There is however a danger that the latest PMI findings may (as with last month’s figures) be over used to justify the campaigning positions of each side in the Brexit debate. Indeed it is noticeable that the national spoken media continues to balance their comments between Remain and Leave spokespeople, even though that debate has now concluded and all signs indicate Brexit is the way ahead for the UK. In reality, the debate about who was right prior to the referendum now becomes much less important than the ‘what next?’ question for employers and employees alike.
So, with that in mind, what next for employee benefits?
First – and importantly – employers should recognise that most of the legislation-led change in the employee benefits space is (and has been) driven by UK legislation and/or political promises rather than that of the European Union. As a result it is unlikely that exiting the EU will in itself significantly change the rules around company-sponsored benefits provision.
That said, it is worth noting that the underlying finances of the UK are about to undergo a seismic change.
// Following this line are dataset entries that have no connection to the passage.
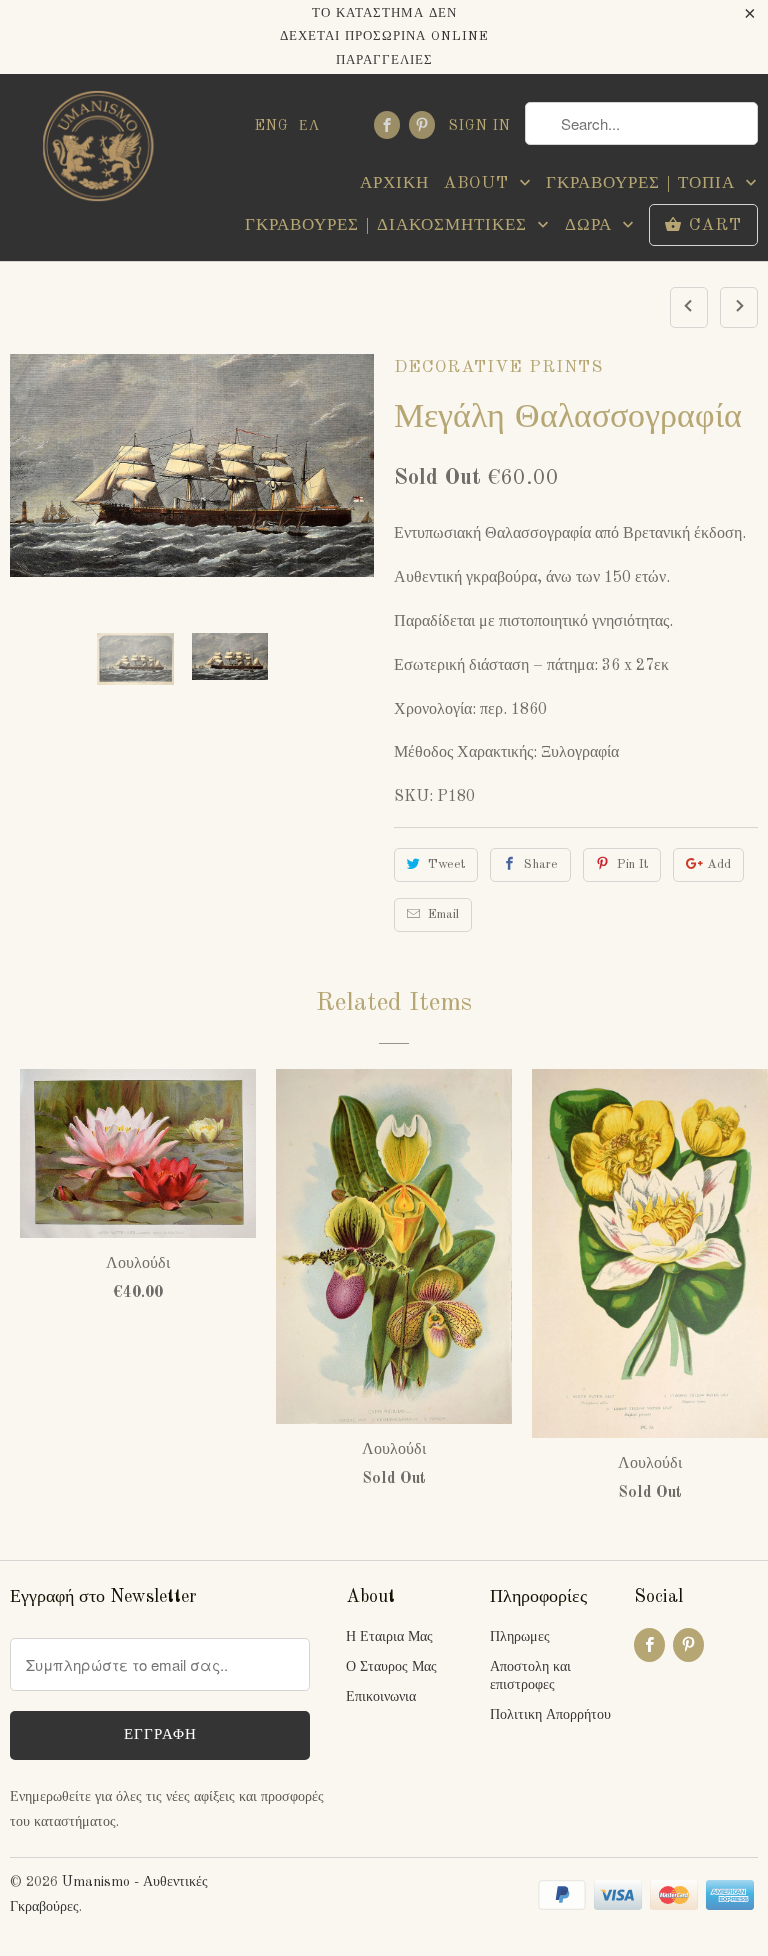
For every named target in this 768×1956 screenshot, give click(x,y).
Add (719, 864)
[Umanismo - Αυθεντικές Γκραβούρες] (96, 152)
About (479, 183)
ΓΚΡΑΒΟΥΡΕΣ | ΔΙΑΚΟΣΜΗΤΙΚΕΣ (389, 225)
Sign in (480, 126)
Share (541, 864)
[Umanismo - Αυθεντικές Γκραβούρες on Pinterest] (422, 125)
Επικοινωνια (381, 1697)
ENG (272, 126)
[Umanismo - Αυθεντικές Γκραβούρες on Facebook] (387, 125)
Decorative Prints (498, 367)
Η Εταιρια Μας (389, 1637)
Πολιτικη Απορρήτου (550, 1715)
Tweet (446, 864)
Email (443, 914)
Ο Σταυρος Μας (391, 1667)
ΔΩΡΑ (591, 225)
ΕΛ (309, 126)
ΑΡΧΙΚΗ (394, 183)
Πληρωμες (520, 1637)
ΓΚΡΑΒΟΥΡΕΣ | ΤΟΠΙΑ (643, 183)
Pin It (632, 864)
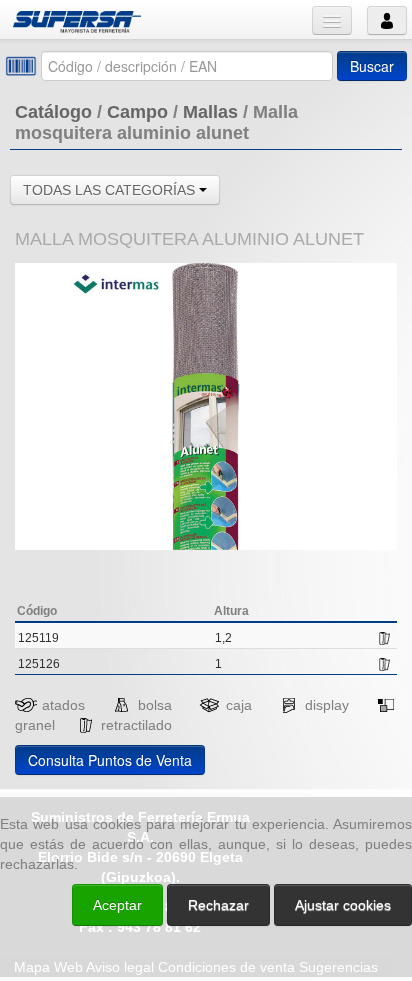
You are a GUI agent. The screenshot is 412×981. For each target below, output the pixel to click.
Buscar (372, 66)
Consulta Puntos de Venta (110, 760)
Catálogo (53, 112)
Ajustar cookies (174, 771)
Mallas (210, 112)
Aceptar (117, 905)
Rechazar (218, 905)
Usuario (387, 20)
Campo (137, 112)
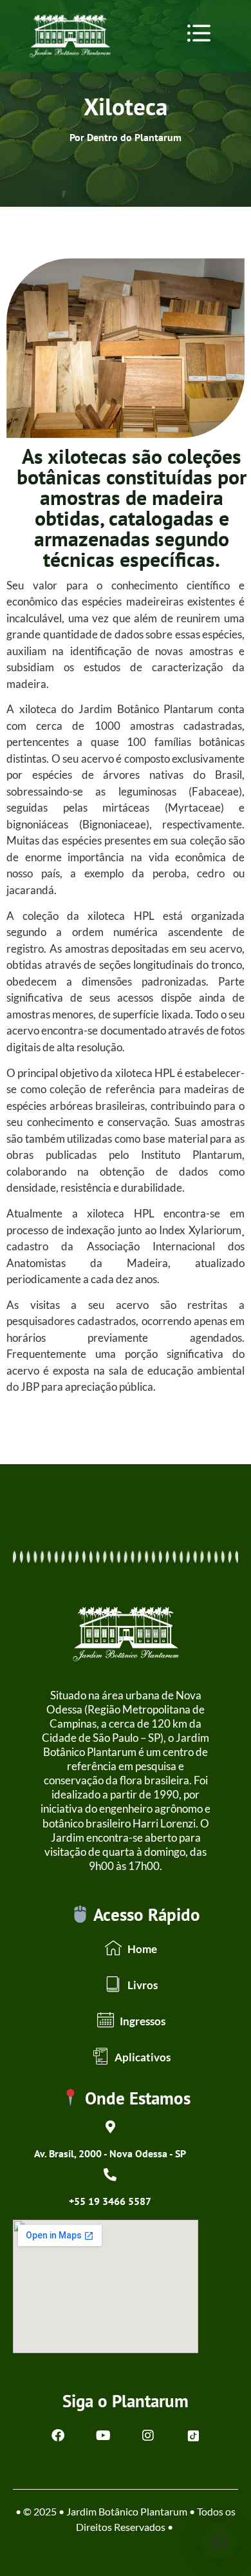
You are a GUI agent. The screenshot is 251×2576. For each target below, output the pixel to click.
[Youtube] (103, 2435)
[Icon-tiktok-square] (193, 2435)
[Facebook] (58, 2435)
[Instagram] (148, 2435)
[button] (199, 33)
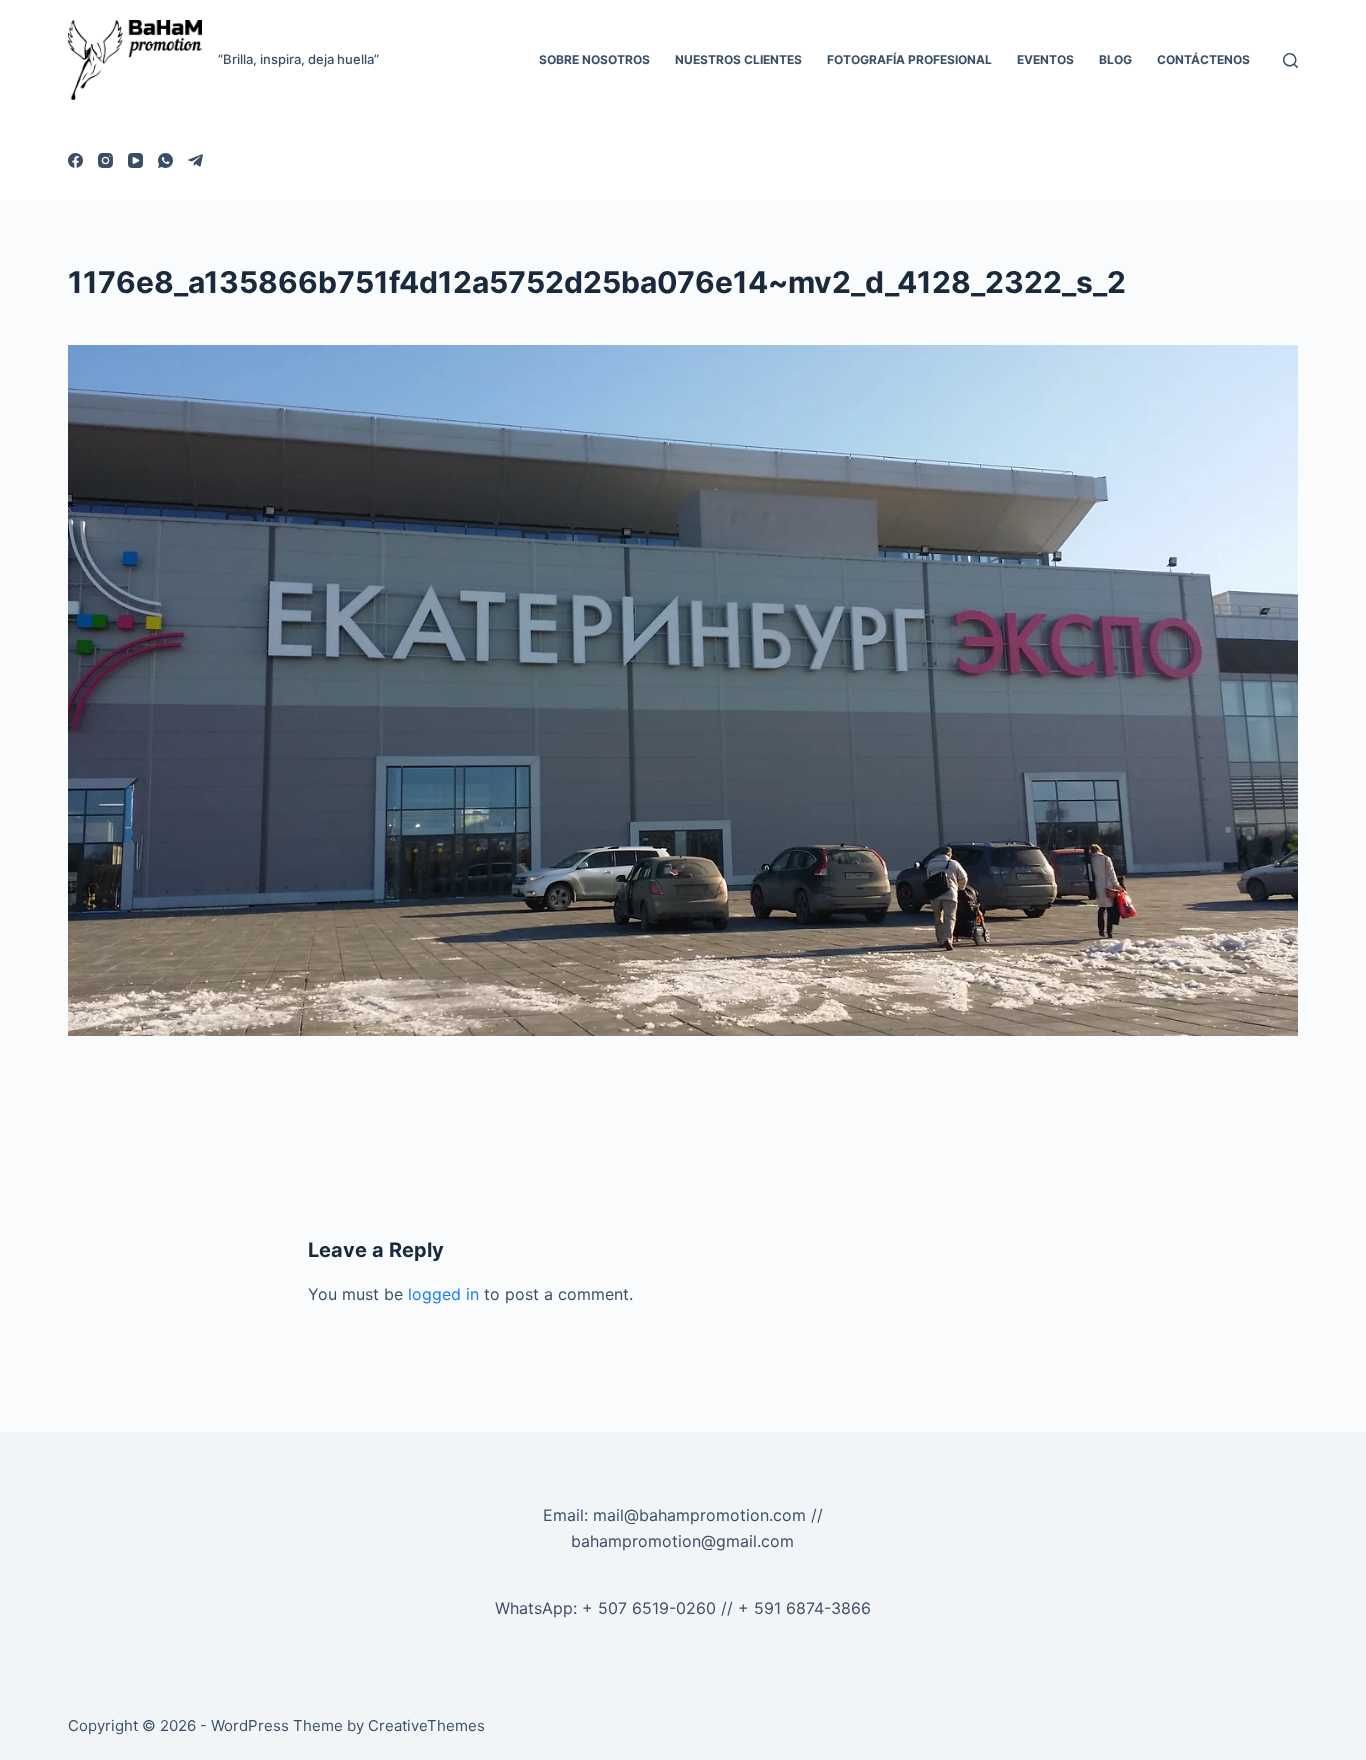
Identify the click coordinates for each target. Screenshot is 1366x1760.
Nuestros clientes (738, 59)
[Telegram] (195, 160)
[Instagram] (105, 160)
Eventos (1045, 59)
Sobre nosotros (594, 59)
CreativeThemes (426, 1725)
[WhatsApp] (165, 160)
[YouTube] (135, 160)
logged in (443, 1294)
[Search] (1290, 60)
The UK has made the major decision to break from a close trading relationship of more than 40 years’ duration – and whether this is for good or ill there will doubtless be some major changes to the national finances. This in turn may influence government policy around tax incentives, so could well be a driver behind the future direction of travel of workplace benefits. In reality we are unlikely to know much more on this until the new Chancellor’s Budget statement in the autumn.
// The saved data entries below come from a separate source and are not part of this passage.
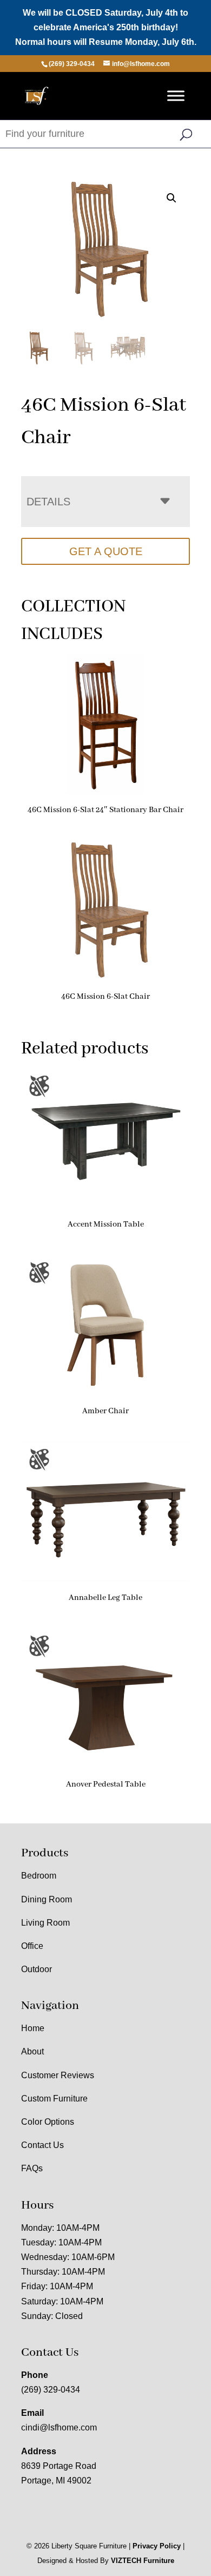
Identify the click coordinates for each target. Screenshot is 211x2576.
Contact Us (42, 2145)
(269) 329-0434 (50, 2389)
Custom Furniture (54, 2098)
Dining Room (46, 1899)
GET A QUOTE (105, 551)
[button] (171, 198)
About (32, 2051)
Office (32, 1946)
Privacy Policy (157, 2546)
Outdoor (36, 1969)
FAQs (32, 2168)
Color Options (47, 2121)
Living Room (45, 1922)
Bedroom (38, 1875)
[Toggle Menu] (175, 95)
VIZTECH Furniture (142, 2561)
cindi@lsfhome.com (59, 2427)
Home (32, 2028)
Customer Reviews (57, 2075)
So at present it is a case of no change. But does this mean no action? Perhaps not, and I would highlight the following two points as being worthy of employer consideration at this time:
- As we have previously explored on this blog, the UK has a marked productivity deficit when compared to the other major economies of the G7. Although this has always been a concern, it is possible that our membership of the European Union has somewhat masked this issue in the recent past. In a post-Brexit environment it will become increasingly important that the nation (and by extension individual employers) improve this position to ensure that we remain competitive in the new world marketplace.
- The current (and very welcome) period of fiscal calm is primarily driven by an easing of the political turmoil immediately after the referendum, coupled with the reality that until such time as Article 50 is triggered our trading relationship with Europe remains unaltered. It follows that another period of turbulence could follow once the UK formally enters the EU notice period.
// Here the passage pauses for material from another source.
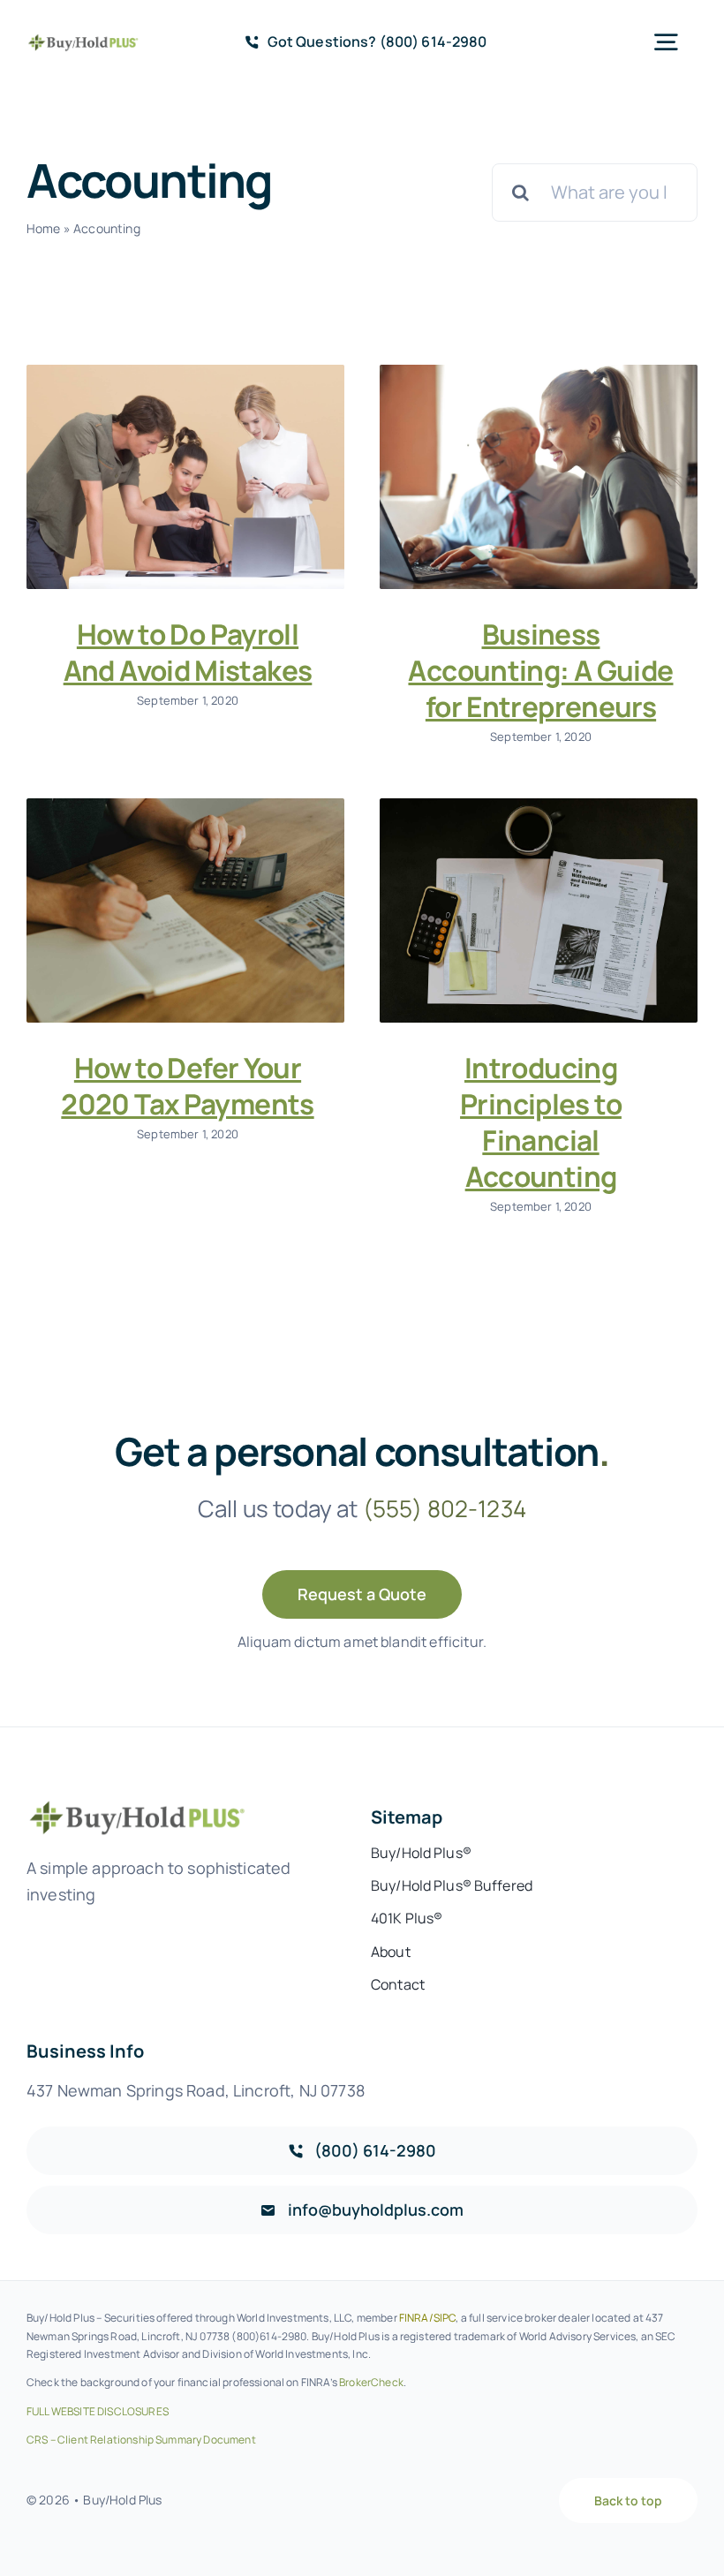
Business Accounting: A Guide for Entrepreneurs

Given that there is currently a period of unexpected calm, now might be a good time to look again at both these issues. The more far-sighted employer will use this time wisely to future-proof their organisation against the uncertainties ahead. And perhaps both issues could be (at least partly) addressed by a robust use of employee benefits?
Engagement and attendance can of course influence productivity, so making sure that your employees understand (and therefore better appreciate and use) the benefits on offer can only be a good thing for productivity.
By the same token ensuring that employees are prepared for whatever personal finance challenges Brexit may present will be really important. Financial stress can be damaging to both wellbeing and engagement, so it is a good idea for many more employers to offer financial education tools and/or workshops to help employees manage their finances better in whatever turbulent times may lie ahead.
I can’t think of a better way of ending this post than by repeating the words I wrote a little over two months ago: “As ever, it is about ensuring that the benefits package in place is competitive, relevant to employees, well communicated and (above all) that every facet of the offering is maximised to provide a return on investment (ROI) to the sponsoring employer. A quick search back through the archives of this blog will provide much information on such topics, as will a conversation with your usual Jelf consultant.
“Interesting times lie ahead, and the winners may be those that react quickly and decisively to the business challenges inherent in the Brexit decision.”